Read in 2 mins

Investment needed to support refugee children

Four million refugee children do not attend school, a new H&M Foundation funded report from UN Refugee Agency (UNHCR) has found. This is an increase of half a million of out-of-school refugee children in just one year.

Afghan refugee students hold up their lap desks, supplied by H&M Foundation, at the UNHCR funded Primary School for Girls 048 in Khazana refugee village, on the edge of Peshawar, Pakistan. The school teaches refugee students from grades 1-6. 226 girls attend in the afternoon, 290 boys attend in the morning. ;

As part of the 2030 Agenda for Sustainable Development, the members of the United Nations pledged to ensure an “inclusive and equitable quality education” and to promote “lifelong learning opportunities for all”. But they will ring hollow to young refugees unless and until they experience real change and are given the same opportunities to go to school as others.

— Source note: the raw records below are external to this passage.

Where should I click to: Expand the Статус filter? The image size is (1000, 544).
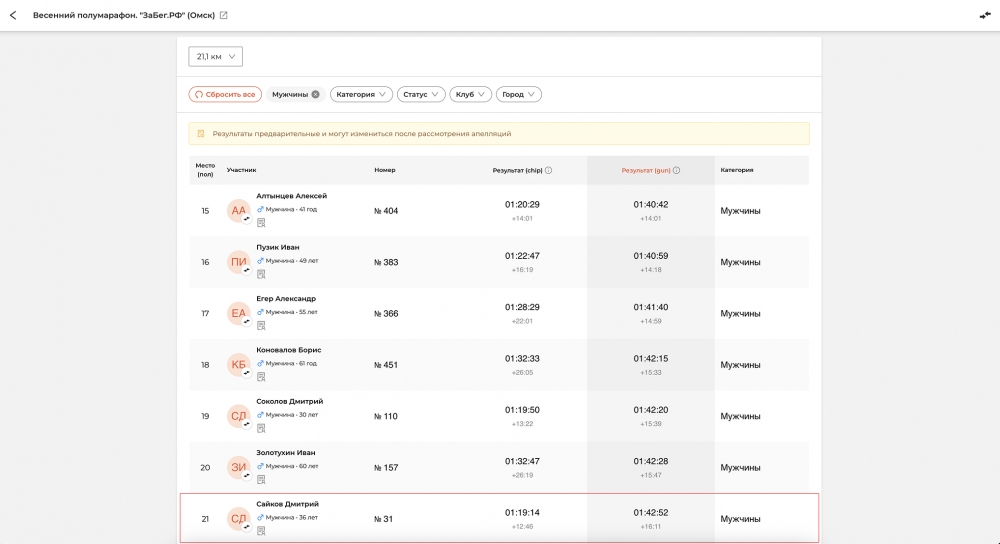(420, 94)
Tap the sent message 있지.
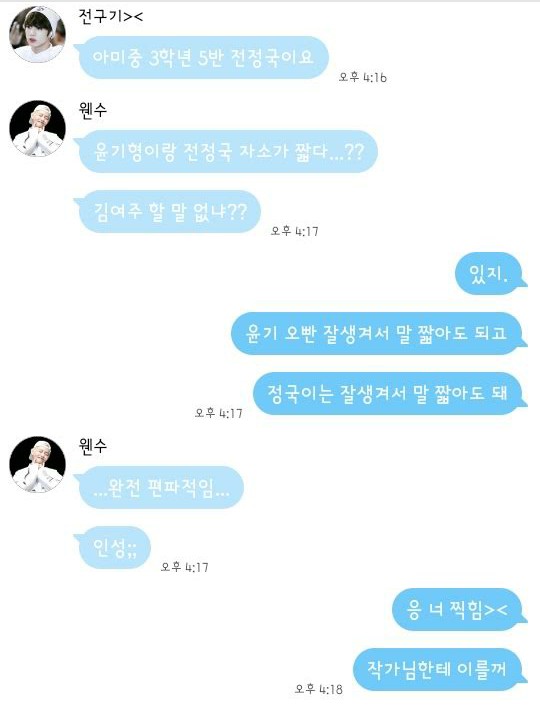The image size is (540, 706). tap(491, 274)
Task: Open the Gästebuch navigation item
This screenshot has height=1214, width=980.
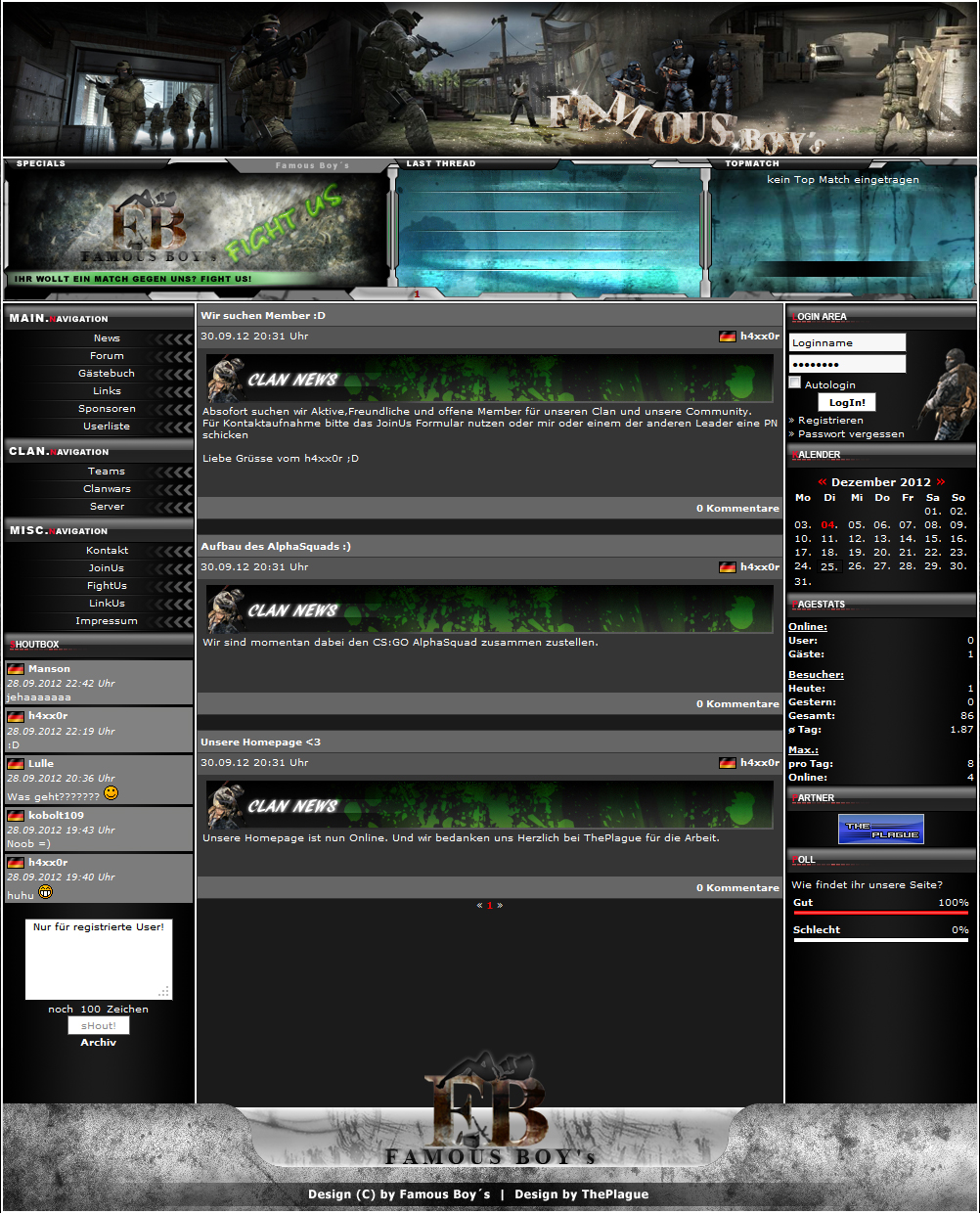Action: coord(107,374)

The report Turn the Tide: Refugee Education in Crisis, shows that refugee children in school is failing to keep pace with the growing refugee population. Only 61 per cent of refugee children attend primary school, compared to 92 per cent of children globally. As refugee children get older, this gap grows. Nearly two thirds of refugee children who go to primary school do not make it to secondary school. In total, 23 per cent of refugee children attend secondary school, compared to 84 per cent of children globally.

“School is the first place in months or even years where refugee children find any normality.”

Filippo Grandi, UN High Commissioner for Refugees

“School is the first place in months or even years where refugee children find any normality. Education is a way to help children heal, but it is also key to rebuilding their countries. Without education, the future of these children and their communities will be irrevocably damaged”, says Filippo Grandi, UN High Commissioner for Refugees.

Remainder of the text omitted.